Global companies are scaling back or shelving price increases as new US trade deals ease tariff uncertainty and consumer spending weakens, according to a Reuters review of third-quarter earnings calls and disclosures.
The shift marks a sharp reversal from earlier in the year, when firms in consumer goods, retail, and industrials cited escalating tariff costs and signalled aggressive price adjustments.
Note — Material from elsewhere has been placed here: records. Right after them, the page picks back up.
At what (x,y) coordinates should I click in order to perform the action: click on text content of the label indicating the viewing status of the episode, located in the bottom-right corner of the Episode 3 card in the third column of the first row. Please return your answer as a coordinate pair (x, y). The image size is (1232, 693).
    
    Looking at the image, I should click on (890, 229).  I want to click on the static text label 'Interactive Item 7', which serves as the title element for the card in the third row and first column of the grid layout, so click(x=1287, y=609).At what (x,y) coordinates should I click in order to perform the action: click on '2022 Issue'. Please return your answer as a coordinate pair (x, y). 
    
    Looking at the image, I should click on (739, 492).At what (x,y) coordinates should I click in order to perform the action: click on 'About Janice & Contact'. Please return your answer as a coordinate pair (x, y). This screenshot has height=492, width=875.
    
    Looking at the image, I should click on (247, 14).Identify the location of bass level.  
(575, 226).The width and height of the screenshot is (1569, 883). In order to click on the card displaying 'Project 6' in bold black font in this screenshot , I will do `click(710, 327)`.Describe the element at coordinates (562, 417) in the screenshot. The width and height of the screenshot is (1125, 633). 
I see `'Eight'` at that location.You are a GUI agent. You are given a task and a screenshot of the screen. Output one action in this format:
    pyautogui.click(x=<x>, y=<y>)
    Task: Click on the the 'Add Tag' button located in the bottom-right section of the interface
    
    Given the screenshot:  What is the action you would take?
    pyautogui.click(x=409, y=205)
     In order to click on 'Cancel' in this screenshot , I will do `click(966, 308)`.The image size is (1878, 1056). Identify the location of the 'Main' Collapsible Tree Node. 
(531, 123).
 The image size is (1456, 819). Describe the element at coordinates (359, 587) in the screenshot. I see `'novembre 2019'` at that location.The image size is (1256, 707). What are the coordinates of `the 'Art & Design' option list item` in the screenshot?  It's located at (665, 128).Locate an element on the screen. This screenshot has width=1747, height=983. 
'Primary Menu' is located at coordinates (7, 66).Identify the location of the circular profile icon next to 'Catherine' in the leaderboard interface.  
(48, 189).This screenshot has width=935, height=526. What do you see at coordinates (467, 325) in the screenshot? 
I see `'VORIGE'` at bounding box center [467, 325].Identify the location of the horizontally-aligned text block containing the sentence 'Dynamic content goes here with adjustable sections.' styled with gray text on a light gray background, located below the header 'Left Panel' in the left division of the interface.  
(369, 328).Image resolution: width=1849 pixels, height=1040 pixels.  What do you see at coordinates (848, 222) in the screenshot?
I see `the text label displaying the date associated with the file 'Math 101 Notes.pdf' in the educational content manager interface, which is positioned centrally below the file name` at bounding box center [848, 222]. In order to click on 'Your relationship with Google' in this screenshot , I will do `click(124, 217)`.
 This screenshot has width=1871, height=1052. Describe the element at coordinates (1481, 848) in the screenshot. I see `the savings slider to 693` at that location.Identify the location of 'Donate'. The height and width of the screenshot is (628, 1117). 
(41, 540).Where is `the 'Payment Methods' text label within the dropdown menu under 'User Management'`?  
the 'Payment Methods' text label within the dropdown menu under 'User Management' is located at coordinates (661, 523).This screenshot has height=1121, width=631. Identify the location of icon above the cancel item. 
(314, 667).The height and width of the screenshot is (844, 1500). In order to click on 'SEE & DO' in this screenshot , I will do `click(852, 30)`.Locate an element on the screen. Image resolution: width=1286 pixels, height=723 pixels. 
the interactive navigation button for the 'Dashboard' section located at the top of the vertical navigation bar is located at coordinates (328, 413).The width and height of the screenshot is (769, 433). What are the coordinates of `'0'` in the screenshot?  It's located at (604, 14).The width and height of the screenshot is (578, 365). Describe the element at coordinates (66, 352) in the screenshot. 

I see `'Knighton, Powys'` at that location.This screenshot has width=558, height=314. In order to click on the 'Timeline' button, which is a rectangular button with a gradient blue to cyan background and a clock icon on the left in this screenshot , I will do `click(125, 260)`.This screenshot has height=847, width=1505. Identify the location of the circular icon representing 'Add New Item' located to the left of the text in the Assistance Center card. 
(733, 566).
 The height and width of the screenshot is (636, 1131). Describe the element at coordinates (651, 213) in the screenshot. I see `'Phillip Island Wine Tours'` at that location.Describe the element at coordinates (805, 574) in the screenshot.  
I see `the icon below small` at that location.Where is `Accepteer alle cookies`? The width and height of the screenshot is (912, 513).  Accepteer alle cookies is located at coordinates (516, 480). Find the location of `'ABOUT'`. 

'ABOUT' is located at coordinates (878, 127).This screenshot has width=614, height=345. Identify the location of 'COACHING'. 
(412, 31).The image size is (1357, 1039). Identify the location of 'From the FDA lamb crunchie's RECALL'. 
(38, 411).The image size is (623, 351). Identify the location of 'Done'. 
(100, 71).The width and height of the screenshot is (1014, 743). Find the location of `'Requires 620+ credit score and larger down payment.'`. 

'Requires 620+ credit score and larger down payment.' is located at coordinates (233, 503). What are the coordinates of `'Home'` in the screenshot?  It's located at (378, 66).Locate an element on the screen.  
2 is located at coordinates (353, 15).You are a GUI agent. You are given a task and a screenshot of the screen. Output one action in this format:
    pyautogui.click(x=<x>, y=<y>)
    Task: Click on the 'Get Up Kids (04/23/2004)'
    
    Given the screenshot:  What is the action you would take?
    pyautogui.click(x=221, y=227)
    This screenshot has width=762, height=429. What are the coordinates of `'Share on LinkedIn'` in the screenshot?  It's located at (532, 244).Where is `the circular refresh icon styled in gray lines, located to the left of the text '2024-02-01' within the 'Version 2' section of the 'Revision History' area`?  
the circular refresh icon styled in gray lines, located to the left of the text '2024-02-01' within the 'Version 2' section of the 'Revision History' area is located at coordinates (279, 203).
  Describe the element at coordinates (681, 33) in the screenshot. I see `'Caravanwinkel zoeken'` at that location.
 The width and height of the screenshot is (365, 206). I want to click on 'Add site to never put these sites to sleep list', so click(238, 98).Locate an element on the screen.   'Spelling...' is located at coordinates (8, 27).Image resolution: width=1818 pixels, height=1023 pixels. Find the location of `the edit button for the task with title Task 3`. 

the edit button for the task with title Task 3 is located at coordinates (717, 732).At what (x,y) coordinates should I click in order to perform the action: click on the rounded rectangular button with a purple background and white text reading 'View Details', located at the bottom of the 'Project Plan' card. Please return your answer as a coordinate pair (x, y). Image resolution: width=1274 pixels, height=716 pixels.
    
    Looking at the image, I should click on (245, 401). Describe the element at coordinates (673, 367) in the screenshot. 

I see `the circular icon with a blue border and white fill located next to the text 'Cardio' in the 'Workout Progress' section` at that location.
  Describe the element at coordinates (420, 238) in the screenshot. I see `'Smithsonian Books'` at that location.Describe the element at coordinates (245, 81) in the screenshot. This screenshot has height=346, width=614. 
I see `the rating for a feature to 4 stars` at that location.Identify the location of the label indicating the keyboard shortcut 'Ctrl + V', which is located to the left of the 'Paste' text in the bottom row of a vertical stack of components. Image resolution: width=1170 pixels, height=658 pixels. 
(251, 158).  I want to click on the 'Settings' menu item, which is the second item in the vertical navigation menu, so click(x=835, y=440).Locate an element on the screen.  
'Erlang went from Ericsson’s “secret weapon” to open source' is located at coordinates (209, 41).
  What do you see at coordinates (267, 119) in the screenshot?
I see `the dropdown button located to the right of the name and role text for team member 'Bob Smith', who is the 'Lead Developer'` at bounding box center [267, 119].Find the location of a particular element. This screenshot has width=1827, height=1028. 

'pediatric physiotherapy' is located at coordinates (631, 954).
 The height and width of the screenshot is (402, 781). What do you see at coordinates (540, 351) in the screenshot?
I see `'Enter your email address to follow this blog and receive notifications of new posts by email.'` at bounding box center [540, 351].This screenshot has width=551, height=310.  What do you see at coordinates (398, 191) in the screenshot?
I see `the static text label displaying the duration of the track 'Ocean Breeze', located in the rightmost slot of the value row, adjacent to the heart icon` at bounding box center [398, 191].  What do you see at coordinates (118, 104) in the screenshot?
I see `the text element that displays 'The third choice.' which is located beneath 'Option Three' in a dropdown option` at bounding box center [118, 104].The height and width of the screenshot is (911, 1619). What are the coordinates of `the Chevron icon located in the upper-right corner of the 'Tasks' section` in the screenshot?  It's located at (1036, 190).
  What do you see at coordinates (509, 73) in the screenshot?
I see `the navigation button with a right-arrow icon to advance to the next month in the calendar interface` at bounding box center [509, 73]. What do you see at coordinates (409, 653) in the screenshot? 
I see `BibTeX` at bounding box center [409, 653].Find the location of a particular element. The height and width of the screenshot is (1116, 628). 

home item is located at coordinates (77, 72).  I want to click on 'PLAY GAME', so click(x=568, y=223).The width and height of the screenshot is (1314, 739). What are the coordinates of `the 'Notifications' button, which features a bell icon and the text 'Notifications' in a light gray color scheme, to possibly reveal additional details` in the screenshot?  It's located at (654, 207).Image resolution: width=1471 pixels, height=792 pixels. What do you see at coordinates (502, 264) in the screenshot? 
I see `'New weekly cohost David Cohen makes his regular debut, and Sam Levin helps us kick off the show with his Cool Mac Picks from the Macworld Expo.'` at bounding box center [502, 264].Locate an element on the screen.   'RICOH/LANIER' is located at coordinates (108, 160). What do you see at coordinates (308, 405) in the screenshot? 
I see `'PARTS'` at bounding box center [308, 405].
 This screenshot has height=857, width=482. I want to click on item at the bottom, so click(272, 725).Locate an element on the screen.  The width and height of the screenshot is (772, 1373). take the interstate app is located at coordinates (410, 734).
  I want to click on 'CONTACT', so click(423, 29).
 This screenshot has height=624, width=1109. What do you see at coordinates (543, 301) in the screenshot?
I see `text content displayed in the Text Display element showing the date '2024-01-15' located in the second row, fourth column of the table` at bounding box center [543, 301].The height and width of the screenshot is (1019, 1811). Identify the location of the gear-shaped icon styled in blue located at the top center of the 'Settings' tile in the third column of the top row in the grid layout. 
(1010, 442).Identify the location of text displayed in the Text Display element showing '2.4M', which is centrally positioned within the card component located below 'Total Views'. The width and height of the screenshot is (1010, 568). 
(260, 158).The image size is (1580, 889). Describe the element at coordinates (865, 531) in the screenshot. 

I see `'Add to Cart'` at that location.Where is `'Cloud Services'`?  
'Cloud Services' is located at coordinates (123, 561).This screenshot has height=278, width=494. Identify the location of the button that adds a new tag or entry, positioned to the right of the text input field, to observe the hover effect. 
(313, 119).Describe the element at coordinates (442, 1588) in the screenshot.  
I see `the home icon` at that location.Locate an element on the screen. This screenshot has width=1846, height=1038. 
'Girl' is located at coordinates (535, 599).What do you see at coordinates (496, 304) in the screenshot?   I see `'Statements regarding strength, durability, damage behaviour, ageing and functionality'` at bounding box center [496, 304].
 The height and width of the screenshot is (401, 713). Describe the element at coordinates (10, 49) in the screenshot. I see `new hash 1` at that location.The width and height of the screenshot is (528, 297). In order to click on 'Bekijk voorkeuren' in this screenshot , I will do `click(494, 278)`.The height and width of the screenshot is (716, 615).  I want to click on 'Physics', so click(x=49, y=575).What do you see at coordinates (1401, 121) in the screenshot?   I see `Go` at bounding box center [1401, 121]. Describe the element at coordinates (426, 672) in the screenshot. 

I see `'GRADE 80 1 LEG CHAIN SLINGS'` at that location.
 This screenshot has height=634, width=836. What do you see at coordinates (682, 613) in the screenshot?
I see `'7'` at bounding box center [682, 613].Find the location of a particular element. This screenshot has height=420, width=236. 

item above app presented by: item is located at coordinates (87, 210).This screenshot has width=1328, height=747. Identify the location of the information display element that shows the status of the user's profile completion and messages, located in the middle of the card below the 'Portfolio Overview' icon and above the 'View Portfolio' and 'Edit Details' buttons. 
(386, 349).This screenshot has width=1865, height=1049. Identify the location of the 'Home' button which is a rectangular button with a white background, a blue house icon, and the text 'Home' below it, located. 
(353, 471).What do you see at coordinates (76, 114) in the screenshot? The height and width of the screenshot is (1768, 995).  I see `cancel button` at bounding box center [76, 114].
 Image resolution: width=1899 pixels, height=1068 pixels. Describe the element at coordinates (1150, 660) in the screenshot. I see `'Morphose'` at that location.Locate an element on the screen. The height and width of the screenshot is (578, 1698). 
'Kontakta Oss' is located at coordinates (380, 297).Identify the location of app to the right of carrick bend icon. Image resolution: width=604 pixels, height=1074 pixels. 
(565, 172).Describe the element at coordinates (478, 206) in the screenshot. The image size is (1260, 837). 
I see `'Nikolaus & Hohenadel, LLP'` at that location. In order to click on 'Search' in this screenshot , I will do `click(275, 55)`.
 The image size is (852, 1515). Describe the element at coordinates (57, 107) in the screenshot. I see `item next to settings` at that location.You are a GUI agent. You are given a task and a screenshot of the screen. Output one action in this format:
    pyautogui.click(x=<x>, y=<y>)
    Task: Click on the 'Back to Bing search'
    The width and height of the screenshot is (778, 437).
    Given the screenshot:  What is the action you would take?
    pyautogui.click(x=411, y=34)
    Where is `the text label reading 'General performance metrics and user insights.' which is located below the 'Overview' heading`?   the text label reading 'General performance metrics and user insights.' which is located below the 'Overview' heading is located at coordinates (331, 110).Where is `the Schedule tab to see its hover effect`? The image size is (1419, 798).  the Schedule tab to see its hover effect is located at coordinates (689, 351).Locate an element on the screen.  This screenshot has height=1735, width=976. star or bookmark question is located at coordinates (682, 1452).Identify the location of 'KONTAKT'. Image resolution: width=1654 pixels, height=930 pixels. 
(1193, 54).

Now, with clearer rules of engagement on US trade policy and mounting risks of losing price-sensitive customers, corporate pricing power is fading.
Retail giants including Walmart, Target, Home Depot and Lowe’s capped a pivotal Q3 earnings season by outlining divergent strategies to manage softer demand—ranging from widespread discounting to tighter cost control—after the protracted US government shutdown delayed federal benefits and froze economic data flows.
Price-Hike Mentions Have Collapsed
Reuters tracked 28 companies explicitly flagging tariff-driven price hikes since Oct 16, down sharply from 51 in Q2 and nearly 90 in Q1. Analysis from AlphaSense shows tariff-related price-hike mentions fell 68% from Q1 to Q3.
Many firms had initially warned of more than US$35 billion in potential tariff-related costs. But as new US trade deals reduced exposure to earlier Trump-era tariff shocks, executives now say the hit was smaller than feared.
Walmart incoming CEO John Furner said the retailer saw “less impact than expected”, while others emphasized the need to protect volumes rather than push through increases.
Retailers Absorb More Cost as Low-Income Consumers Strain
Retailers describe a widening gap between affluent shoppers and lower-income households. Companies such as Target are expanding holiday-season price cuts—3,000 reduced-price items this year versus 2,000 in 2024—to avoid demand erosion.
Fast-food chains like McDonald's, Domino’s and Yum Brands are increasingly relying on cheaper bundles to revive traffic. Deckers Brands warned that “the full impact of tariffs and price increases” will pressure US consumers in the back half of the year.
For some firms, taking price has backfired. Newell Brands, owner of Mr. Coffee, admitted its tariff-linked increases made it uncompetitive as rivals opted not to follow.
Not All Sectors Moving in Sync
Industrials and consumer companies led tariff-related pricing actions in Q2 and Q3, though many now report supplier pressure easing or being shared through the supply chain. Some firms plan selective Q4 pass-throughs, while others expect stabilizing price levels if tariffs remain unchanged.
Rockwell Automation expects modest pricing in 2026—1% underlying and 1% tariff-driven—while stressing it is not using tariffs “as a profit lever.”
Companies Want Tariff Stability Before Making Big Moves
Executives say the path forward depends heavily on clearer long-term tariff strategy. Many continue to rely on inventory pre-buys, supplier negotiations, and sourcing shifts to smooth costs and avoid repeated price adjustments.
Dave Evans, CEO of contract manufacturer Fictiv, summarized the corporate stance: “Companies are absorbing most of the impact or sharing it with suppliers. Many are avoiding large price increases until they know the tariff endgame.”